I began working the very next day after my final exams. The company was in rapid expansion mode and they really couldn’t wait for me to start. I received training on my first assignment on day one, an automated lift gate control for an automotive customer. On day two, I was onsite to troubleshoot code and or hardware issues.
Automotive was only a small part of the business and I worked for other product areas eventually. I wrote software for several off-highway vehicle control systems. These are things like forklifts, scissor and boom lifts etc. That code was all written on the bare metal in C. All the real time constraints were met by our own code.
A few years later, I moved to Delta Elevator to write software for elevator control systems. That was unique experience because of the stringent safety requirements for elevators. Once again, that software was all written in C, although we were using an RTOS to do the real time scheduling this time. That’s possibly one of the most fun jobs I’ve had. Riding around on the top of an elevator never lost it’s novelty for me. Although I climbed more stairs than I cared for. Normally, when the programmer has to come on site for a service call, it’s because the elevator is down.
I got my first taste of C# and .NET programming by way of a project that was written in .NET 2.0 Compact Framework. The product was a CNC router table and it used a Windows CE operating system. The project itself was interesting and took me to some far off places, I can’t complain about that. But what was the best part was the exposure I got to .NET, C# and Microsoft tools in general.
I worked as part of a large team of implementers, designers, architects, testers, support staff, product managers etc. on AGFA’s flagship radiology imaging product called IMPAX. I soaked up huge information on the technical side about C#, .NET, Visual Studio and so on. But what really struck me about this experience was the coordination of efforts of all these groups and individuals to create the software. Where I had worked previously, we were small teams in one office and coordination was relatively straight forward. Here, we had hundreds of developers alone across multiple time zones. The processes and tools became essential.

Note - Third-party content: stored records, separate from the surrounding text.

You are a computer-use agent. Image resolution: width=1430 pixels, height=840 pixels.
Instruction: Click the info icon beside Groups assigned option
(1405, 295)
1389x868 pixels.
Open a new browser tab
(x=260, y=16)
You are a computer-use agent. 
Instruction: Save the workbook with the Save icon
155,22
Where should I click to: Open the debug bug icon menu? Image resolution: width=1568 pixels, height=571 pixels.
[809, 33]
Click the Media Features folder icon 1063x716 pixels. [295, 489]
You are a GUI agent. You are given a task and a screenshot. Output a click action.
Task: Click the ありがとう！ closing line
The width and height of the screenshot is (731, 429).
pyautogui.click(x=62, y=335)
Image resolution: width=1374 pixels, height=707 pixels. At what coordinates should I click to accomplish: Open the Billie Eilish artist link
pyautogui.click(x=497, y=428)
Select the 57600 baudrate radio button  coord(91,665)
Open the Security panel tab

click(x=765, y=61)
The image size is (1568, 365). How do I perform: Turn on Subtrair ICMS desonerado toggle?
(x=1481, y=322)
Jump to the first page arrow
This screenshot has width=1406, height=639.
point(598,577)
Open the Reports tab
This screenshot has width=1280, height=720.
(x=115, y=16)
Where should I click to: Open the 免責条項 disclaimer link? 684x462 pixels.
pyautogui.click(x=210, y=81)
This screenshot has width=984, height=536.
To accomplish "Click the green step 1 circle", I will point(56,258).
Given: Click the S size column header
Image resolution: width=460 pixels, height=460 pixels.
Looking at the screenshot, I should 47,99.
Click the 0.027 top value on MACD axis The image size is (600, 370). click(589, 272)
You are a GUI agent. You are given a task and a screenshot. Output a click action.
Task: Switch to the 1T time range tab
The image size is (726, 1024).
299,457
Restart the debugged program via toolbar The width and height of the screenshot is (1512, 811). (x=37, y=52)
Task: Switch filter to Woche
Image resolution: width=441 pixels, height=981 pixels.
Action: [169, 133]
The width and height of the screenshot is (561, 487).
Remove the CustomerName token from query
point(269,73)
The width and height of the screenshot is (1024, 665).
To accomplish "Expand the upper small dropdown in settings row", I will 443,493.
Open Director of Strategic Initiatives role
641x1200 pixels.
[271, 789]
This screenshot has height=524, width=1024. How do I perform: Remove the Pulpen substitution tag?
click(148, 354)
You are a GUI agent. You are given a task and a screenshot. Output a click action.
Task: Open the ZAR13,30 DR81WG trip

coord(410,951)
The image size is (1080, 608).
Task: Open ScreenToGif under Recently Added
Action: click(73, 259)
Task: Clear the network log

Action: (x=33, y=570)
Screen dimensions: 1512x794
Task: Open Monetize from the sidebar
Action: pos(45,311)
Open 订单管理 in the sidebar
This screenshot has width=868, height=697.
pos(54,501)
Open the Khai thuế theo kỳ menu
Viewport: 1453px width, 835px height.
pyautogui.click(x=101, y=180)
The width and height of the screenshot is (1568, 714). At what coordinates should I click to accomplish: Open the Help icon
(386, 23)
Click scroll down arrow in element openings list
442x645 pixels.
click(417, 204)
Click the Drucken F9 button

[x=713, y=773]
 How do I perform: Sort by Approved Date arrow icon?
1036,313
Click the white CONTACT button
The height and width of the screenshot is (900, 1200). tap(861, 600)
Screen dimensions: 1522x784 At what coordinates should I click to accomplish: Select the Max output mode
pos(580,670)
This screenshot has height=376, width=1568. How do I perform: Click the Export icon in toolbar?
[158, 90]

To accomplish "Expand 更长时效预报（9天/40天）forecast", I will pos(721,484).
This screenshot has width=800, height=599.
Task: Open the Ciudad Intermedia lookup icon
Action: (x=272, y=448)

This was my first taste of a more senior role. As Development Manager, my task was to bring some of the processes and tooling that I had learned into the company. Really, to replace the ad-hoc system that was being practiced in place to a more structured and predictable process. Firstly, that was to improve overall efficiency of software development, but also because the company was going for UL1998 certification on a product that was being developed there. To implement a structured and predictable process was not so difficult. I drew on my experience at AGFA and had to make some decisions and trade offs due to the relative sizes of the departments. The new challenge for me in this environment was the people management.
There have been numerous projects over the past years of independent contracting and consulting. I’ve been lucky to have some large contracts that were very stable and renewed without too much trouble. I’ve also been able to find interesting work in new technical fields and finally been able to branch into mobile development using Ionic and also Xamarin.